Walau ada sedikit rasa khawatir, karena salah satu anggota yang posisinya bisa di bilang sangat berpengaruh, tak bisa di hubungi. Hal yang sangat tidak biasa.
"Heran gue, kenapa ngak bisa di hubungi si?" Ucap salah satu anggota yang warna rambutnya sangat mencolok.
"Mungkin ketiduran, santai aja kali. gue udah hubungin Sandi, suruh jemput tu anak satu."

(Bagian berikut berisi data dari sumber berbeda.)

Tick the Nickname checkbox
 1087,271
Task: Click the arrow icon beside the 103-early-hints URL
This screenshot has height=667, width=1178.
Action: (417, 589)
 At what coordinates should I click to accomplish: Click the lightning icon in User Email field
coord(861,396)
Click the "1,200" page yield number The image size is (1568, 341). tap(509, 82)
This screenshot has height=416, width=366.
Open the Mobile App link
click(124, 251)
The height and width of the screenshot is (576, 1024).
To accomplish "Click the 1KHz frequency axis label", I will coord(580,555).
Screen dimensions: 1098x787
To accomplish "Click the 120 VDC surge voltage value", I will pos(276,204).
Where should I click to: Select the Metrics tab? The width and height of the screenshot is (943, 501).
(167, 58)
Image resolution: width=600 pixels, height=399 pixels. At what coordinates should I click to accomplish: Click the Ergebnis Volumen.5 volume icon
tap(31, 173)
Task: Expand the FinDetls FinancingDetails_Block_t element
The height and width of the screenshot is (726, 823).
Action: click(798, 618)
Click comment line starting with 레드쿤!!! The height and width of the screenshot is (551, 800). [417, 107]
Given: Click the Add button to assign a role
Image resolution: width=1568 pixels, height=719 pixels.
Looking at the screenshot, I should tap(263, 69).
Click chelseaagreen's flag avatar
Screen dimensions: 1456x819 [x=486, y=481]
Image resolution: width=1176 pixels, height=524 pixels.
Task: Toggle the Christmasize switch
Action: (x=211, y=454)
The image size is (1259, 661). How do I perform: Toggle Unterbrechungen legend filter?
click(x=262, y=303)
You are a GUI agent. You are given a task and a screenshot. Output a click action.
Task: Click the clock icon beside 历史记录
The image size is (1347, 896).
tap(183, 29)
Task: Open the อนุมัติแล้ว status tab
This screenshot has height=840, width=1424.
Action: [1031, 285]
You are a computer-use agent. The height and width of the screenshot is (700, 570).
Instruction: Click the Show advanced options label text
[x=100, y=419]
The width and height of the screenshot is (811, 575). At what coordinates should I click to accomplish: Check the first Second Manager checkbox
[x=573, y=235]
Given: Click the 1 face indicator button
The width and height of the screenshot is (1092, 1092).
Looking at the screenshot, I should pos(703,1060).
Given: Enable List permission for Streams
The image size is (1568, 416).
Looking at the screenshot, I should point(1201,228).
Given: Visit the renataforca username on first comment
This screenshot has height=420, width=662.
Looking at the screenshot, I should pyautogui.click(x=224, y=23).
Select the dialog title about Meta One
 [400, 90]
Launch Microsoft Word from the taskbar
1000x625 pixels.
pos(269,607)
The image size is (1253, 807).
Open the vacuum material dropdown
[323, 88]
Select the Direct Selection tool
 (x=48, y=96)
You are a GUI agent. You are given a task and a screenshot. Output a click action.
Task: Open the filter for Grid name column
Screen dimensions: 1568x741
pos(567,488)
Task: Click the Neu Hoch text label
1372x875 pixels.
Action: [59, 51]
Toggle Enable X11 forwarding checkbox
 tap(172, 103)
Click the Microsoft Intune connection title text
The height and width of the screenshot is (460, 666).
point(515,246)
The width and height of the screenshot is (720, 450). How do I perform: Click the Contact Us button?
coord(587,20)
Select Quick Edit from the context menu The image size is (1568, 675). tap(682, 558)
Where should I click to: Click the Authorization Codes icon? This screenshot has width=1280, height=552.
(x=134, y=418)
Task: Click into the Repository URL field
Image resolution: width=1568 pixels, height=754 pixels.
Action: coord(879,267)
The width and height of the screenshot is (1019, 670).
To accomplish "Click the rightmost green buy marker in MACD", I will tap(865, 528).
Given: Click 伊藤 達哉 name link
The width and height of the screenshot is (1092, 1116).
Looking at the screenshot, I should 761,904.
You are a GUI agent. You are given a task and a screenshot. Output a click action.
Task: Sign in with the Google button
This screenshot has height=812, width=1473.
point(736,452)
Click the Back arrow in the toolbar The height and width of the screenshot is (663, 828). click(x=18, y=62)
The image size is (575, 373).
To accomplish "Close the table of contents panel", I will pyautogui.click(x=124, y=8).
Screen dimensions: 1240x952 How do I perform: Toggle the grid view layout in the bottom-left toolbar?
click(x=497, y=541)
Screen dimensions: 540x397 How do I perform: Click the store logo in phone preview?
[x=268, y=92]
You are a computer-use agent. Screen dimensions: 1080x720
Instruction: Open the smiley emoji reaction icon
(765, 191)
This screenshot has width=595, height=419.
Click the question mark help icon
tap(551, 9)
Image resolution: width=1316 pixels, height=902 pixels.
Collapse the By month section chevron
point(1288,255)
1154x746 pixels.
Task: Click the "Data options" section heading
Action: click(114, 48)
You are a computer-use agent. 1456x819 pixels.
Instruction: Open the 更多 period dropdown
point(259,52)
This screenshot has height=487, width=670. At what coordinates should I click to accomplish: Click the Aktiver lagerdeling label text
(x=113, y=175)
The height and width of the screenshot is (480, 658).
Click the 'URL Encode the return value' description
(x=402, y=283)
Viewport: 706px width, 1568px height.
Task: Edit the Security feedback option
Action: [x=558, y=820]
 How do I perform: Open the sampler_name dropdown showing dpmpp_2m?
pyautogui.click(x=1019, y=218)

"Ngomong-ngomong nih, si dudung kok lama bener si? sengaja kali ninggalin kita berdua disini."
"Ah, lu bacot mulu dari tadi."
"Klik" Suara pintu yang terbuka. Sontak membuat dua anggota yang berada di dalam menolehkan kepalanya. Untuk memastika siapa yang datang, mungkin saja itu Sinten.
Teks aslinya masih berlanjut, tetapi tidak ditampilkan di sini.